On Saturday, I visited Bea Hasselman and the Metropolitan Boys Choir for their weekly rehearsal. The choir is a select group of 30-40 boys aged 5 – 15. Bea, who has taught everywhere from area high schools to the college of St. Olaf, founded the choir in 1971 and has been directing it ever since.
Bea expects a great deal of the boys and they can deliver. The Metropolitan Boys Choir is not an ensemble you join for entertainment, but a professional choir that works hard for a high level of musicianship. A thirteen year-old spoke to me afterwards about wanting to become an opera singer.
Rehearsal was vigorous- in order to keep the choir’s attention, Bea moved at a fast pace and never spent more than 10 minutes on a single piece. Their repertoire was quite complex, at times using four-part harmonies, challenging rhythms, and foreign languages. Bea requires that choir members practice for 15-30 minutes a day (and turn in a practice log to prove it) and gives out CDs with their parts recorded. This groundwork ensured that the boys came to rehearsal ready to go and confident in their music.
Her conducting was clean and crisp, with no extraneous motions. I liked that she was able to move in and out of the beat pattern as needed. Bea made some good points about head voice and took time to work with the older boys who were experiencing changing voices.

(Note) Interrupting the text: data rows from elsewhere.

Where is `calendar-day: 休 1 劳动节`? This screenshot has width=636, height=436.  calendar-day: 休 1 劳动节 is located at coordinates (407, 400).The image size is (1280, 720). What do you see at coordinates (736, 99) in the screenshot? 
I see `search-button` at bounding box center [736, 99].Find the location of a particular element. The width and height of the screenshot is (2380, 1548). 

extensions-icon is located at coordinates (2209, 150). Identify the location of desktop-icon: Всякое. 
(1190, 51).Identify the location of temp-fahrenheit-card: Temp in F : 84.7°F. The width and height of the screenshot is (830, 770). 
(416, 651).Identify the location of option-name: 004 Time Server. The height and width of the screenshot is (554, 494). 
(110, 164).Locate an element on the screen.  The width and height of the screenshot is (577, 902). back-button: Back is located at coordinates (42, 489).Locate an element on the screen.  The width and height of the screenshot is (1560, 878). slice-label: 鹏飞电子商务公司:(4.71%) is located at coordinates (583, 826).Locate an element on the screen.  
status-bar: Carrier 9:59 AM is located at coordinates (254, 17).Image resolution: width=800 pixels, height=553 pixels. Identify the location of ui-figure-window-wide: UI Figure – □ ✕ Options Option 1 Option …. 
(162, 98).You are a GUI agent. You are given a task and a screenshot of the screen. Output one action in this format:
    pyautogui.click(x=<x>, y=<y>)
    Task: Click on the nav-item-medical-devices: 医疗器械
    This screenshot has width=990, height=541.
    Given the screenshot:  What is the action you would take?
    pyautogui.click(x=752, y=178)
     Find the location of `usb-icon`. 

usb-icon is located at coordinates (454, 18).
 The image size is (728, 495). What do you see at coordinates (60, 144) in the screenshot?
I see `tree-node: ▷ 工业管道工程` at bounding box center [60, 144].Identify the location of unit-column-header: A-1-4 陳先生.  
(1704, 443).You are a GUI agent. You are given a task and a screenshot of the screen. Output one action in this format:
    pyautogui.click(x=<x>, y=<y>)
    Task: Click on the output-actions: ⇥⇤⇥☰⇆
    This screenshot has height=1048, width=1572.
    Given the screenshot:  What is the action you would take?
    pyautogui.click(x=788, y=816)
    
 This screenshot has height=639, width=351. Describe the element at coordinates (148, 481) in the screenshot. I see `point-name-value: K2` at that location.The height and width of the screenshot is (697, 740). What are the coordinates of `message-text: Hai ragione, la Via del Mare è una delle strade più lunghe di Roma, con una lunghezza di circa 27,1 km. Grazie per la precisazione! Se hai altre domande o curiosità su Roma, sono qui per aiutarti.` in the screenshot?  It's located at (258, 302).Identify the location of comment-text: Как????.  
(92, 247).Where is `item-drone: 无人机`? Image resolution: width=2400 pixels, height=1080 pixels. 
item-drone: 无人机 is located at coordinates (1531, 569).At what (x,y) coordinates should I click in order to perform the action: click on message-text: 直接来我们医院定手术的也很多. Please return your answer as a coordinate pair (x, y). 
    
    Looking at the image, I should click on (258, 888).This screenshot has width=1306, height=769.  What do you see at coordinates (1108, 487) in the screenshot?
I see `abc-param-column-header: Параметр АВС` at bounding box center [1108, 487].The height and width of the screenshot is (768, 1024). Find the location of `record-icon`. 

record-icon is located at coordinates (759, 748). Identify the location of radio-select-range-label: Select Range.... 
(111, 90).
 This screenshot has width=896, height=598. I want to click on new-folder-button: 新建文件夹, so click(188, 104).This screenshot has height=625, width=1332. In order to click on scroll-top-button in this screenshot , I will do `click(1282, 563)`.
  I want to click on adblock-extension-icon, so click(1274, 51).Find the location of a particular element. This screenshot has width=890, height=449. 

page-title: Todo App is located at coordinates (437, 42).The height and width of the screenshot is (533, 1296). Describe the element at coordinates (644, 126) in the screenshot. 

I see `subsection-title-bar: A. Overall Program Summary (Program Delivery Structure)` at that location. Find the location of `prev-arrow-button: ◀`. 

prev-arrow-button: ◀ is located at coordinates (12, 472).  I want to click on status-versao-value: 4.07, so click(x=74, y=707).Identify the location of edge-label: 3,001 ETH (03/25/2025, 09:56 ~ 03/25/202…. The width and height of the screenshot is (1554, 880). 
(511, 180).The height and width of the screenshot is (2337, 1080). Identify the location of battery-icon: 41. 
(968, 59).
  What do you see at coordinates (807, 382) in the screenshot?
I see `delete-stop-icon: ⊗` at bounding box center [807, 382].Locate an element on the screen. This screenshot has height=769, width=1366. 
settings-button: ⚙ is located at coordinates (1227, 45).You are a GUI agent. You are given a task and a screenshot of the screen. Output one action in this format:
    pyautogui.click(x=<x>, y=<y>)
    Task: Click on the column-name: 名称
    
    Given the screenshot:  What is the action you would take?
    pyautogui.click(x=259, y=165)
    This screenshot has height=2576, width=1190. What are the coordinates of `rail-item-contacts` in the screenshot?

Bea had a disciplinary tactic that was interesting. If a boy was fiddling around or not participating, she would excuse him for a two-minute break. It seemed like a good way to remove the troublemakers temporarily and keep them from derailing the whole choir, but it also meant the boys were behind when they rejoined the choir.
At one point, Bea asked me to lead a sectional rehearsal, so I worked with the soprano I and alto sections on a piece in Hebrew. Later, I ended up conducting the whole choir in a piece about rainbows. I would have preferred some notice (I had never heard of the pieces or composers), but went with it. I was lucky to work with such a good choir- they could pretty much go on autopilot without me.